## Given problem
Output the part that opens with the line containing "You are a computer-use" and closes with the line containing "click(x=479, y=164)", copying each line without change and leaving the pictures out.

## Material provided

————————

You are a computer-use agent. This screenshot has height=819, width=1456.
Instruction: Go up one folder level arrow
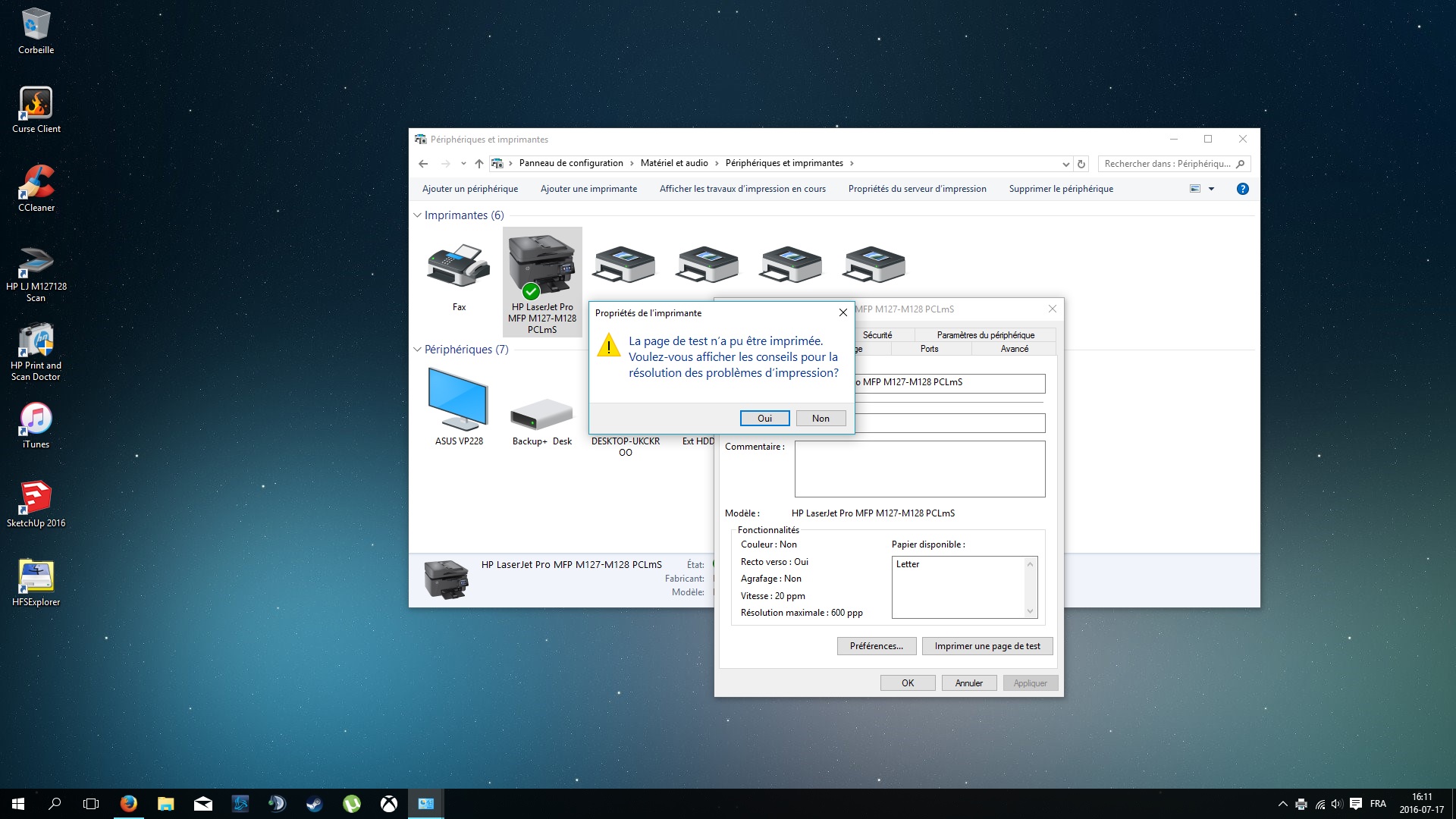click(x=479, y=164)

————————

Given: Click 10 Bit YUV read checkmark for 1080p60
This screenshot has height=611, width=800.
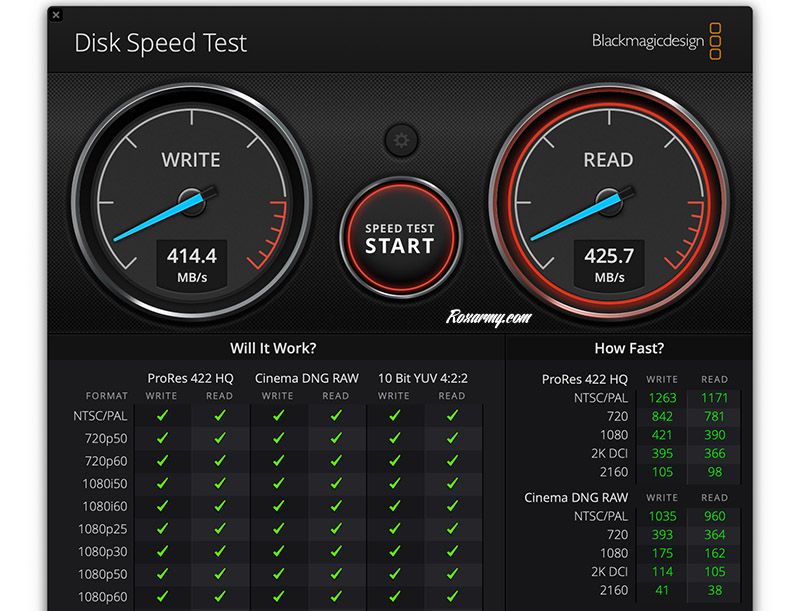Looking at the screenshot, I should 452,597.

————————

## Completed exercise
You are a computer-use agent. This screenshot has height=819, width=1456.
Instruction: Go up one folder level arrow
click(x=479, y=164)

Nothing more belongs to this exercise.